35Il arrive d’ailleurs que des communautés à sections multiples se transforment en communautés à double section. Tel est le cas de Cancuc qui comprenait auparavant trois sections jusqu’à ce que celle du centre fusionne par jeu d’intermariages avec celle du haut. Un processus similaire est en cours à Chamula, depuis que les sections de San Pedro et de San Sebastian ont rompu Tune pour l’autre la règle endogamique qu’elles continuent d’observer strictement vis-à-vis de la section de San Juan. Toutefois, les alliances entre sections ont rarement une stabilité suffisante pour qu’une fusion puisse en résulter. La section intermédiaire est à tout moment susceptible de passer d’une alliance avec la section du haut à une alliance avec la section du bas. Mais quelles que soient les combinaisons d’alliance, il y a toujours une section opposée aux deux autres (dans les communautés à trois sections) ou deux sections opposées aux trois dernières (dans les communautés à cinq sections). Les alliances formées par les sections ne parviennent donc jamais à se neutraliser. La fonction de la section intermédiaire n’est d’ailleurs pas d’équilibrer le système, mais au contraire d’entretenir les déséquilibres qui lui sont inhérents, en les accusant lorsqu’ils tendent à disparaître, en les réduisant lorsqu’ils tendent à trop s’accentuer. Il est à cet égard remarquable que s’il y a des communautés à trois ou à cinq sections, il n’en existe aucune à quatre ou à six dans laquelle on trouverait deux (ou trois) sections opposées à deux (ou trois) autres, c’est-à-dire des alliances de sections parfaitement symétriques.

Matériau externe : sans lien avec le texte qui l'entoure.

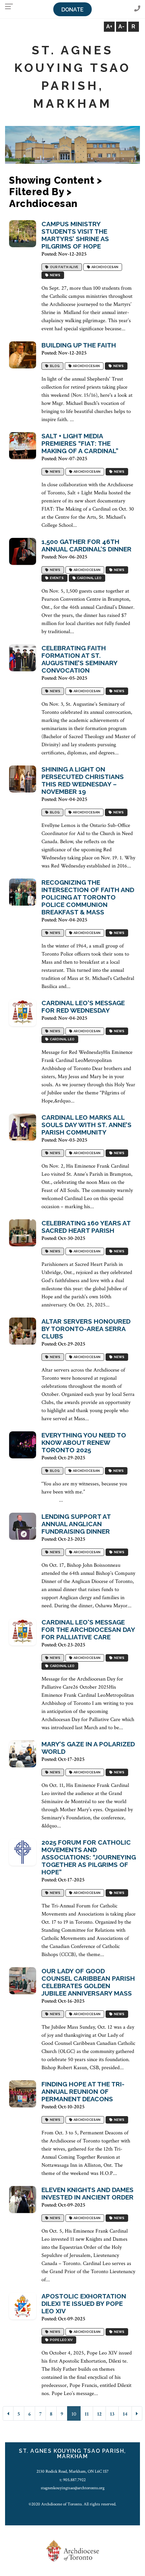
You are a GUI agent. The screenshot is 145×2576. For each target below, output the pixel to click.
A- (121, 26)
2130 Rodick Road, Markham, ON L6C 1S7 (72, 2471)
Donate (72, 9)
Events (56, 578)
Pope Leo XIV (60, 2340)
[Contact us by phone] (137, 9)
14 (125, 2414)
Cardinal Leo (89, 578)
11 (87, 2414)
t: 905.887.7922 (73, 2479)
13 (112, 2414)
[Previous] (8, 2413)
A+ (109, 26)
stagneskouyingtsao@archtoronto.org (73, 2488)
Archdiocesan (104, 267)
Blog (54, 366)
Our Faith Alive (63, 267)
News (54, 275)
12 (99, 2414)
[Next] (137, 2413)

36Les communautés à trois ou à cinq sections ne sont donc pas des exceptions. Nous irions même jusqu’à dire qu’elles devraient constituer la règle. Car pour pouvoir fonctionner sans heurt, un tel système dualiste semble bien requérir l’alternance entre ses éléments extrêmes, d’un tiers élément extérieur à sa structure qui le garantit à la fois des menaces de rupture et des risques de blocage.
L’origine des sections
37En mettant en évidence le caractère profondément intégré des sections dans le cadre de la communauté, et en montrant que celle-ci ne fonctionne pas comme une fédération de sections mais comme un tout supérieur aux parties qui le composent, nous avons répondu dans une perspective purement synchronique à la question que nous nous étions posée. Nous ne pouvons cependant exclure l’hypothèse selon laquelle le système d’antagonismes complémentaires et déséquilibrés assurant l’intégration des sections, ne serait qu’une élaboration récente à partir d’une situation qui aurait mis en contact des groupes anciennement autonomes. En dépit des apparences actuelles, il y aurait encore antériorité (historique) de la section par rapport à la communauté. Cette hypothèse apparaît d’autant plus vraisemblable au premier abord que nous ne pouvons lier les sections au jeu des relations de parenté et d’alliance sans expliquer préalablement leur passage d’un régime exogamique au régime endogamique rigoureux et formellement sanctionné qui est le leur — ce à quoi nous n’oserions nous hasarder5.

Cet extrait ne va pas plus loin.